[Collected data entries]
[Start of Attachment]
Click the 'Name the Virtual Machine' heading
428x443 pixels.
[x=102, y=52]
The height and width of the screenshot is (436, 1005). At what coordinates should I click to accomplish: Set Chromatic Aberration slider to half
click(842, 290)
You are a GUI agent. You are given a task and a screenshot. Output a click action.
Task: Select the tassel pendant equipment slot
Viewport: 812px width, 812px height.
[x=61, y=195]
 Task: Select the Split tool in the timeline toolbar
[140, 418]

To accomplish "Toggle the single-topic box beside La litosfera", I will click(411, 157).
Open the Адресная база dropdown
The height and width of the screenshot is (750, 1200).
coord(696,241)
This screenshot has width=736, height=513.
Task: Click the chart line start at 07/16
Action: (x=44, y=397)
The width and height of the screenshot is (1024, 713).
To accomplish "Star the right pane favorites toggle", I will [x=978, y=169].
[End of Attachment]
=== Exercise ===
Exact transcription of the records is all that is wanted.

=== Answer section ===
Click the 'Name the Virtual Machine' heading
428x443 pixels.
[x=102, y=52]
The height and width of the screenshot is (436, 1005). At what coordinates should I click to accomplish: Set Chromatic Aberration slider to half
click(842, 290)
You are a GUI agent. You are given a task and a screenshot. Output a click action.
Task: Select the tassel pendant equipment slot
Viewport: 812px width, 812px height.
[x=61, y=195]
 Task: Select the Split tool in the timeline toolbar
[140, 418]

To accomplish "Toggle the single-topic box beside La litosfera", I will click(411, 157).
Open the Адресная база dropdown
The height and width of the screenshot is (750, 1200).
coord(696,241)
This screenshot has width=736, height=513.
Task: Click the chart line start at 07/16
Action: (x=44, y=397)
The width and height of the screenshot is (1024, 713).
To accomplish "Star the right pane favorites toggle", I will [x=978, y=169].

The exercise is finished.